Ces prêts seront disponible dans l'Hexagone et les Départements et Régions d’Outre-mer. Ces mesures pour compenser la hausse du prix des carburants due à la guerre au Moyen-Orient avaient été promises la semaine dernière par le Premier ministre Sébastien Lecornu. Le ministre des PME et du Pouvoir d'achat, Serge Papin, avait alors expliqué que «la BPI (banque publique d'investissement) (allait) proposer des prêts bonifiés, garantis par l'État, pour aider à la trésorerie» des entreprises. Le ministre de l'Economie Roland Lescure a par ailleurs déclaré vendredi avoir écrit à la Commission européenne pour lui demander d'enquêter sur les marges des raffineries en Europe et de s'assurer qu'il n'y avait «pas d'abus», dans l'émission C à vous sur France 5.

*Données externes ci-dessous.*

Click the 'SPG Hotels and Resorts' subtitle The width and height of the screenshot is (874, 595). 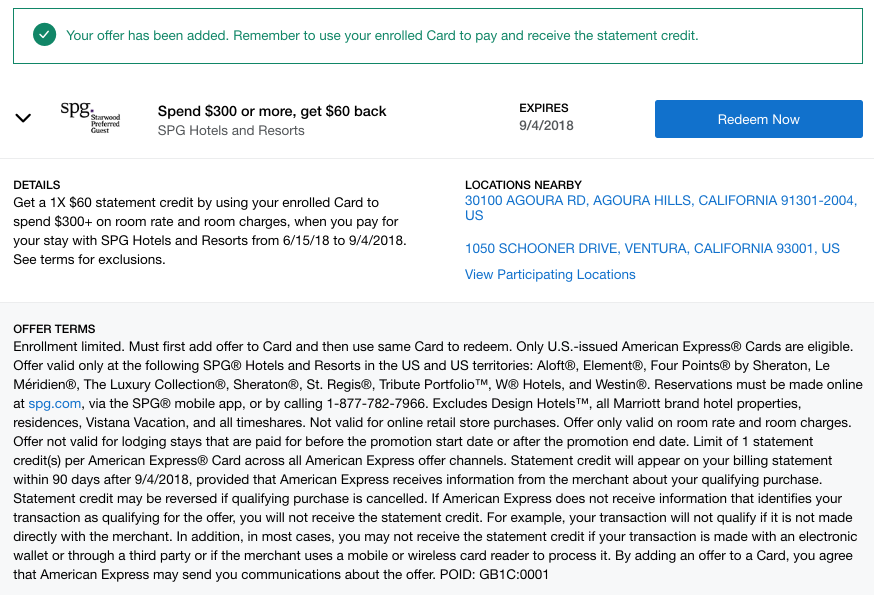[x=231, y=130]
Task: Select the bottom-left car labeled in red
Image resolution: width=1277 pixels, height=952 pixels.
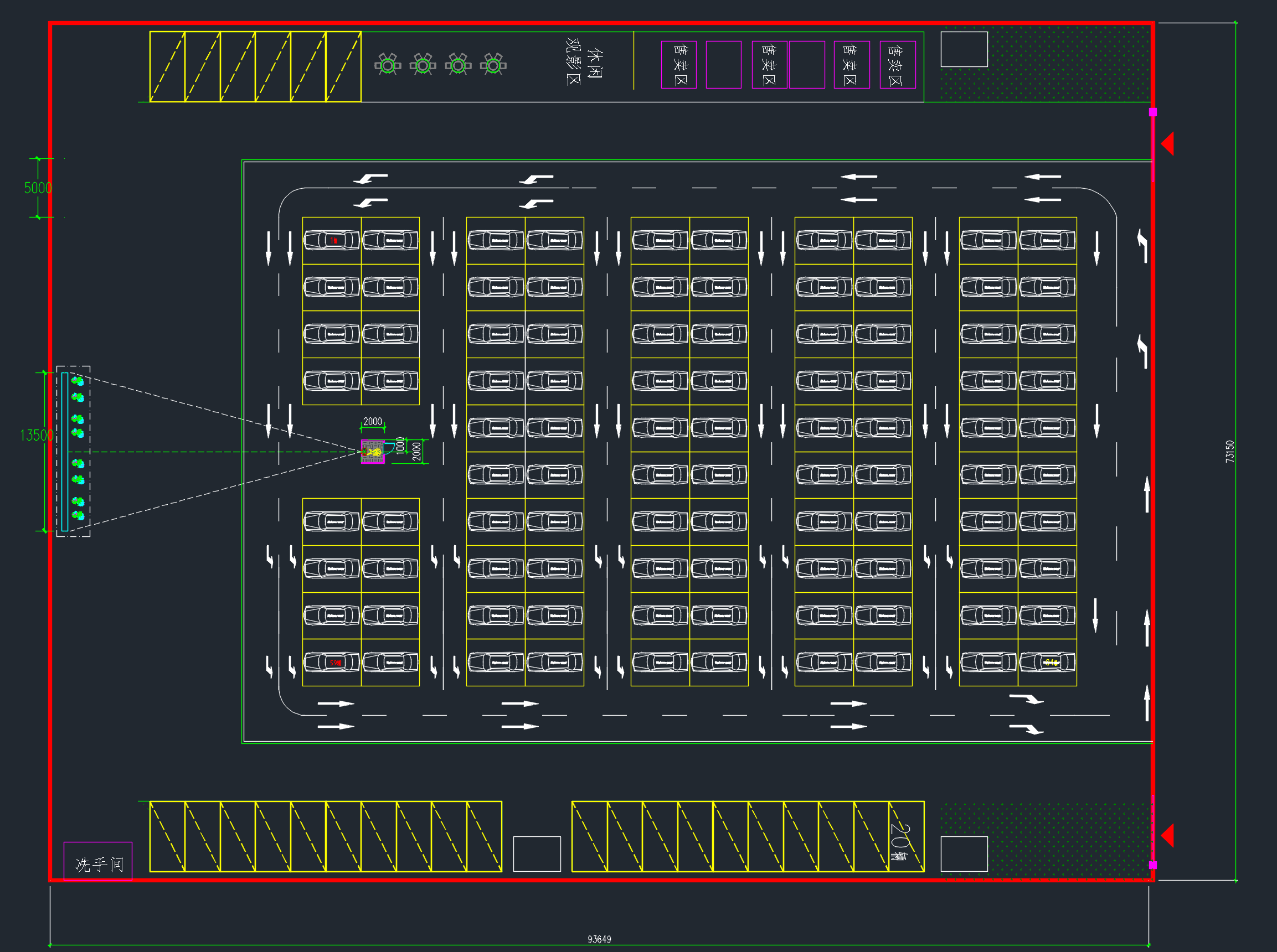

«On avait des questions sur les marges de distributeurs, on les a contrôlées et on a effectivement vérifié qu'il n'y avait pas d'abus», a-t-il rappelé. Plus de 630 stations-service avaient été contrôlées dans le cadre du plan mis en place par le gouvernement face à la hausse des prix à la pompe due à la guerre au Moyen-Orient, et 5% avaient été sanctionnées, avait annoncé le 12 mars la répression des fraudes. Le ministre réagissait à des propos du patron du Groupement Mousquetaires/Intermarché Thierry Cotillard qui avait appelé jeudi sur RTL le gouvernement à «convoquer» les raffineurs, notamment TotalEnergies, affirmant que la multinationale avait fait «il y a quelques semaines» un achat «à bon prix» de «70 cargaisons» de pétrole.

TotalEnergies dans le viseur ?

Le dirigeant faisait référence à des informations du Financial Times, qui a affirmé lundi que le géant pétrolier avait acheté en mars au Moyen-Orient la quasi-totalité des cargaisons de pétrole exportables sans passer par le détroit d'Ormuz. Cette activité de négoce - différente de son activité de raffinage - lui aurait rapporté plus d'un milliard de dollars, selon le quotidien économique britannique. TotalEnergies, contacté par l'AFP, n'a ni démenti ni confirmé ce montant. Le ministre a dit avoir «échangé» avec les raffineurs, «y compris avec le PDG de Total», mais «si on souhaite parler des raffineries, il faut le faire au niveau européen», a-t-il insisté, appelant à ne pas «pointer du doigt tel ou tel».